Senator Enzi: (2:13 p.m.)

  • Spoke on Dodd-Frank relief.
    • "And I opposed its creation during the debate. I opposed it because it is not a government agency under any way, shape, or form or rule that we have. There is no control whatsoever over this group. The makeup of the bureau is quite unique in that a sole director rather than a bipartisan commission is the singular decision-maker of the agency. And doesn't even require approval by congress for who that person is or the length of their term. Furthermore, the bureau is not subjected to an appropriations process, having guaranteed money from the Federal Reserve to fund the agency's existence. How does that work? They get a percentage of the revenue of the Federal Reserve that would normally be allocated, they get it before the federal government."


Senator Fischer: (2:22 p.m.)

  • Spoke on Dodd-Frank relief.
    • "Over the course of the past year, I've received an overwhelming amount of positive feedback from people and businesses across Nebraska about this bill, but the outpouring of support from community banks and credit unions has been particularly notable. These institutions are the pillars of our local communities. They sponsor local little league sports teams, they provide scholarship funds, they award grants to students. The prosperity of America's small financial institutions is directly tied to the success of the communities that they serve. These institutions from Eastern Nebraska to the panhandle have shared with me their support for this bill that we have before us today."


Senator Merkley: (2:35 p.m.)

  • Spoke on Dodd-Frank relief.
    • "When the economy came down, the wealthy and well off did very well. They picked up properties at pennies on the dollar. But who was hurt. The American people were hurt. The American workers were hurt. They lost their jobs. They lost their retirement. They lost certainly so much in terms of the financial foundation for their family. And yet here we are again. We seem to have forgotten that when you let the big banks rampage through our economy, you're setting the stage for another big mess. High-risk gambling on wall Street, destroying America's financial lives, lost homes, lost jobs, lost retirement savings."

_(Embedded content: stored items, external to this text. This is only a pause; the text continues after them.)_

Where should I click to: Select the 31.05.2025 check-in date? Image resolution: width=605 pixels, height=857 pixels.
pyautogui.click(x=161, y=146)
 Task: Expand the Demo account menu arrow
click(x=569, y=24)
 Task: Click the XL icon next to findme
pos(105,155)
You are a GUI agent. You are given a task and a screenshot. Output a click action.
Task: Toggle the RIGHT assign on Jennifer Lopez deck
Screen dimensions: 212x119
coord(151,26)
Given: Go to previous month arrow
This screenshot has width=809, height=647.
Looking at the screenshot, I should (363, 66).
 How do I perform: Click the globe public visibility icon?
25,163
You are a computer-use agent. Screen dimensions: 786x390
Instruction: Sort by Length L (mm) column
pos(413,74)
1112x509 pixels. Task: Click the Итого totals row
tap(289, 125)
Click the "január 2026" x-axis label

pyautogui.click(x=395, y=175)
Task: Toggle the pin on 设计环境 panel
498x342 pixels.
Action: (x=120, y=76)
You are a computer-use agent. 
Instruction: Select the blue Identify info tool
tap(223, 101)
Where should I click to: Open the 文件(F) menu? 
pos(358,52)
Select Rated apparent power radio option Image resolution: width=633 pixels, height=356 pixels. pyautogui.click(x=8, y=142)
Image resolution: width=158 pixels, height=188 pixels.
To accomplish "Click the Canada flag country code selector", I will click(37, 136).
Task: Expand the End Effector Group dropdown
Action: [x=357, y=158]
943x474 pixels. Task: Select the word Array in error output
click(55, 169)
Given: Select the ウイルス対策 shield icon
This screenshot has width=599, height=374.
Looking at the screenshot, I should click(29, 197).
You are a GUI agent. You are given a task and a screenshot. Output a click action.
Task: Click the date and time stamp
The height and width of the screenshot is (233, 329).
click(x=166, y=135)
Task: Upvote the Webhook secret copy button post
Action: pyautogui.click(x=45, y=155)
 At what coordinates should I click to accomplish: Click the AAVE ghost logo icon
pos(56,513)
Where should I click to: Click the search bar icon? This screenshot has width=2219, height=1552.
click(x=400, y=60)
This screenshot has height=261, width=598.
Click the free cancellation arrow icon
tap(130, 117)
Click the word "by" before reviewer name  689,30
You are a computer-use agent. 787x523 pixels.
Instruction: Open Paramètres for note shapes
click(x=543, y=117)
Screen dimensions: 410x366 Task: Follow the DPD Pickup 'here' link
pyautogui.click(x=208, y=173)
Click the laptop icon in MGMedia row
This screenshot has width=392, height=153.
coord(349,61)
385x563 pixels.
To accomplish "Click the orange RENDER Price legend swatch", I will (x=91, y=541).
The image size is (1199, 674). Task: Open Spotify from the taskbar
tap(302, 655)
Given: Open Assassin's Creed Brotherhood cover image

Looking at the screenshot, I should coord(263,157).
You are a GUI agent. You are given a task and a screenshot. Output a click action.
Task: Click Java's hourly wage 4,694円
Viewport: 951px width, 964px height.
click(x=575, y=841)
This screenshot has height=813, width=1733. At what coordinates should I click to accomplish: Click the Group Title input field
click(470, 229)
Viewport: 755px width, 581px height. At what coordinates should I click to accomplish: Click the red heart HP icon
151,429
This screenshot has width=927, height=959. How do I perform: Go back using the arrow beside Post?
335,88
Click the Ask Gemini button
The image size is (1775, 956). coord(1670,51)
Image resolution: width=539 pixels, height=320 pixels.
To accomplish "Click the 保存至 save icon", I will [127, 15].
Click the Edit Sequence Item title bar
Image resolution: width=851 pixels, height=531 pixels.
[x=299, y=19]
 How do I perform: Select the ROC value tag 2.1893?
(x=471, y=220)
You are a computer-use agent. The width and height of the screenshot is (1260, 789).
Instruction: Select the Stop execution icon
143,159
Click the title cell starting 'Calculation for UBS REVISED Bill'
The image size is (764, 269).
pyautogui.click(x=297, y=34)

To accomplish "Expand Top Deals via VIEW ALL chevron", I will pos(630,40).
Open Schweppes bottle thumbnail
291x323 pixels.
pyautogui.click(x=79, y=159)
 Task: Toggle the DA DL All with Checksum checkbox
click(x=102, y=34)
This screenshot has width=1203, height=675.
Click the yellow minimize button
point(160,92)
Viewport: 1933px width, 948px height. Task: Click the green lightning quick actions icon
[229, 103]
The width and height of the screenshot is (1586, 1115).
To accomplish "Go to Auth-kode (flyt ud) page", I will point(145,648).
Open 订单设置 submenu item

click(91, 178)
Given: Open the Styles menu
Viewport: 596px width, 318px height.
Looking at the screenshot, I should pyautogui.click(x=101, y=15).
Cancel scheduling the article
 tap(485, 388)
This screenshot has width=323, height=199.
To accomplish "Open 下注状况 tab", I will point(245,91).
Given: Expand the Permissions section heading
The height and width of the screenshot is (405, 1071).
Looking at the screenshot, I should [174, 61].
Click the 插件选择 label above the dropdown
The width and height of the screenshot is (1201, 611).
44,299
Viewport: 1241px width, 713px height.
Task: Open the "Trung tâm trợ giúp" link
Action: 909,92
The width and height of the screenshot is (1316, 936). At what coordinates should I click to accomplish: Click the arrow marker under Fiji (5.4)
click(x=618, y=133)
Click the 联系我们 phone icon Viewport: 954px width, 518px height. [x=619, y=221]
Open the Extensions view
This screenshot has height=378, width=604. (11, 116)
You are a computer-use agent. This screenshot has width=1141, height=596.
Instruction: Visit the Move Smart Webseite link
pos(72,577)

Senator Crapo: (2:52 p.m.)

  • Spoke on nuclear energy.
    • "This measure is a result of strong bipartisan measures on many members. A number of senators have worked with us on this legislation. I want to give special thanks to Senator Whitehouse who is here with us today. He has been my tireless partner in this effort. Thank you, senator white house, for your hard work and the assistance of your staff. Sometimes even on the easiest of legislation - and this was not in that category. This was a critical, strong piece that has taken a lot of attention, but sometimes it just takes a lot of work and effort and time. I appreciate Senator Whitehouse's efforts to stick with us as we actually help move this ball forward as we have tried to get this across the finish line."


Senator Whitehouse: (2:59 p.m.)

  • Spoke on nuclear energy.
    • "This bill, the nuclear innovation and capability act has been so well summarized by Senator Crapo that I won't go back and resume rise it but I will emphasize that I think and it's our intention that it provide an opening for nuclear innovation into next generation, third generation, even fourth generation nuclear technologies with the goal that we can compete effectively enterally, to be the producers of clean, safe nuclear energy and with the hope, and at this point I think it's somewhere between a hope and a prospect, that this technology will develop to the point where we can begin to look at our existing nuclear waste stockpile and use these new technologies to turn hazardous and dangerous nuclear waste for which we have no present plan into something that is valuable and can help create energy."